Después de perder definitivamente LaLiga en el Clásico, el ambiente en el Bernabéu fue frío desde antes del inicio. Parte de la afición mostró su enfado con silbidos hacia varios jugadores y con críticas dirigidas al palco presidencial.
Sobre el césped, el encuentro arrancó con poca intensidad. El Real Madrid monopolizaba la posesión, pero le costaba muchísimo generar peligro ante un Oviedo bien plantado y sin complejos. Mastantuono protagonizó la primera ocasión clara con un disparo lejano que obligó a intervenir a Escandell.
El conjunto asturiano tampoco renunció al ataque y llegó a inquietar en varias acciones a balón parado. Toni Martínez y Nacho Vidal generaron problemas a una defensa madridista que volvió a mostrar cierta fragilidad en algunos momentos del encuentro.
La falta de ritmo y precisión comenzó a desesperar al público del Bernabéu, aunque el Real Madrid encontró el gol justo antes del descanso. Brahim recuperó un balón en campo rival y asistió a Gonzalo García, que definió con tranquilidad dentro del área para hacer el 1-0.

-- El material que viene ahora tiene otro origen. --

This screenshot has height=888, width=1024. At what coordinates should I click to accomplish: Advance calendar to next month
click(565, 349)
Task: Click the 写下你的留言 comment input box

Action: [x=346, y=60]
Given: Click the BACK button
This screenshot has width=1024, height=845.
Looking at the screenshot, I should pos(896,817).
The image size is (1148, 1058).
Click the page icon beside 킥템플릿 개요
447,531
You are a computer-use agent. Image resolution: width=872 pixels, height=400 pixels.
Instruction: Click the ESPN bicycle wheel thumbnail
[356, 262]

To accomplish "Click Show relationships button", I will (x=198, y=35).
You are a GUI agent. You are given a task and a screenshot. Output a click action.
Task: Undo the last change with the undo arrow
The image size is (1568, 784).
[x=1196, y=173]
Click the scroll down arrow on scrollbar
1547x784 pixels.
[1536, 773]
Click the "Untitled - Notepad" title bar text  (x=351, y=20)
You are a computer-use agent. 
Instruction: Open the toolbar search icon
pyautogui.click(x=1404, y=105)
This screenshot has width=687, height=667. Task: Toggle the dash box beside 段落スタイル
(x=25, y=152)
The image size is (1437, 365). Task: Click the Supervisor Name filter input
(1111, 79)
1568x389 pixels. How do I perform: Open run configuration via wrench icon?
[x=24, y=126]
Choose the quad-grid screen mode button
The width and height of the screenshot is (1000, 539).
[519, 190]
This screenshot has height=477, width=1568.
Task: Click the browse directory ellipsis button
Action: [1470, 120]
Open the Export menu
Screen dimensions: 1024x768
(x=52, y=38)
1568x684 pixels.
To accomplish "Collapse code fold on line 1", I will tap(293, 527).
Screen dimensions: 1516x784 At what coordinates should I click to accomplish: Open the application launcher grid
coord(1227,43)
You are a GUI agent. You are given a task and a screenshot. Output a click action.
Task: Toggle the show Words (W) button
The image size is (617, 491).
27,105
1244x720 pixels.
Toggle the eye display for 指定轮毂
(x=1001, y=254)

En la segunda mitad, el partido siguió con un ritmo muy bajo. Arbeloa introdujo algunos cambios y Bellingham entró para intentar dar más energía al equipo. Mientras tanto, el Oviedo tuvo una gran oportunidad para empatar, pero Nacho Vidal cruzó demasiado su disparo ante Courtois.
El segundo gol blanco llegó mediada la segunda parte. Bellingham aprovechó un espacio dentro del área y batió a Escandell con un disparo ajustado para sentenciar el encuentro.
Pese a la victoria, el ambiente siguió siendo tenso hasta el final. Mbappé fue silbado cuando salió a calentar y varios jugadores terminaron el partido bajo la desaprobación de una afición cansada de una temporada muy irregular.